Al centro, una Johansson che non è più eroe da blockbuster né la ragazza-bellissima pronta al lieto fine, ma un’aliena seduttrice, un corpo umano solo in superficie, pronta a trasformare il desiderio maschile in strumento di consumo. Il film, vagamente ispirato al romanzo di Michel Faber, racconta la vicenda di una creatura che, adottando le sembianze di una donna, percorre la Scozia in un furgone alla ricerca di uomini soli, li invita in una casa fatiscente e li conduce in un abisso liquido dove perdono forma e identità.


Johansson, svestita delle sue corde retoriche glamour, compie una performance che imprigiona lo spettatore con il suo sguardo distante e freddo. Non è semplice antagonista: è lo specchio che riflette le paure dell’umano, la sua vulnerabilità, la sua carne-oggetto. La regia di Glazer accentua l’inquietudine attraverso scelte formali tendenti al minimalismo estremo: lunghe sequenze silenziose, riprese con telecamere nascoste nei momenti in cui Johansson “accosta” vittime reali, e un paesaggio scozzese reso straniante e alieno.


La colonna sonora, affidata a Mica Levi, accompagna quest’estraniazione con timbri violacei e dissonanti, che suggeriscono più un’esperienza emotiva che una trama ben definita, accentuando quel senso di straniamento che accompagna ogni scena. Nonostante gli incassi modesti – un budget di circa 13,3 milioni di dollari contro un incasso globale di circa 7,2 milioni. Il film è stato accolto dalla critica con entusiasmo e oggi viene considerato uno dei capolavori della prima metà del XXI secolo: è entrato nella classifica dei “100 Migliori film del XXI secolo” della BBC al 61° posto.


Ma cosa imprime davvero il segno di questa pellicola nella carriera della Johansson? Prima di tutto la discesa nel sottile territorio della vulnerabilità: quel corpo noto, quell’identità stabile, qui vengono smontati, decostruiti. Il suo ruolo cambia da icona desiderata a veicolo di riflessione: sull’altro, sull’estraneo, sul corpo che ospita un’anima o qualcosa che aspira a divenire tale. Un’aliena che impara a percepire la solitudine umana, l’empatia, la fragilità del contatto. In un’epoca in cui la Johansson era già associata a ruoli di grande richiamo commerciale, questa scelta si rivela come un atto di coraggio artistico: accettare l’inquietudine, il non-racconto tradizionale, il pubblico smarrito.

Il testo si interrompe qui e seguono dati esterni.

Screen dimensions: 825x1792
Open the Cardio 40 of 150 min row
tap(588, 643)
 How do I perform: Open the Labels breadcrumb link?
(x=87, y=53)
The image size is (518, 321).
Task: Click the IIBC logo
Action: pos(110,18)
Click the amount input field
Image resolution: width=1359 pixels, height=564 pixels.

Il risultato è un’opera che non conforta, che non offre risposte facili, ma pone domande sull’identità, sul corpo, sulla differenza e sull’altro.


In conclusione, “Under the Skin” resta un film che scava sotto la pelle della cinema, della fama, della bellezza e della seduzione: una trappola lenta e silenziosa che inchioda lo spettatore al suo sguardo, e restituisce la Johansson in uno stato di trasformazione permanente. Non solo un ruolo nel suo curriculum, ma l’officina di una mutazione, un invito a non dare per scontata l’apparenza.